Kimi Company, in collaboration with the MADSys laboratory at Tsinghua University, has launched the Mooncake inference system design scheme based on KVCache, which was officially released in June 2024.
The Mooncake inference system significantly enhances inference throughput through an innovative PD separation architecture and a computation-centric approach, attracting widespread industry attention. To further promote the application and popularization of this technological framework, Kimi, together with the MADSys laboratory at Tsinghua University and several companies such as 9#AISoft, Alibaba Cloud, and Huawei Storage, has launched the open-source project Mooncake. On November 28, the technical framework of Mooncake was officially launched on the GitHub platform.
The Mooncake open-source project revolves around a large-scale KVCache pool and aims to gradually open-source the high-performance KVCache multi-level cache Mooncake Store in phases. Additionally, the project will be compatible with various inference engines and underlying storage and transmission resources.
Currently, part of the Transfer Engine has been globally open-sourced on GitHub. The ultimate goal of the Mooncake project is to establish a new standard interface for high-performance memory semantic storage in the era of large models and to provide relevant reference implementation solutions.
Xu Xinran, Vice President of Engineering at Kimi, stated: "Through close cooperation with the MADSys laboratory at Tsinghua University, we have jointly created the separated large model inference architecture Mooncake, achieving extreme optimization of inference resources.
Mooncake not only enhances user experience but also reduces costs, providing effective solutions for processing long texts and high concurrency demands." He looks forward to more companies and research institutions joining the Mooncake project to jointly explore more efficient model inference system architectures, allowing products based on large model technology, such as AI assistants, to benefit a wider audience.

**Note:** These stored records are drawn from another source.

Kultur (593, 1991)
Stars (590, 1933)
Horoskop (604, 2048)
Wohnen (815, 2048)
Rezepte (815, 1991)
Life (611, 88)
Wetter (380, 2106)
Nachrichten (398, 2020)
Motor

Project link: https://github.com/kvcache-ai/Mooncake
Key points:
🌟 Kimi and Tsinghua University jointly released the Mooncake inference system to enhance AI inference efficiency.
🔧 The Mooncake project has been open-sourced on GitHub, aiming to build a standard interface for high-performance memory semantic storage.
🤝 We look forward to more companies and research institutions participating to jointly promote the advancement of AI technology.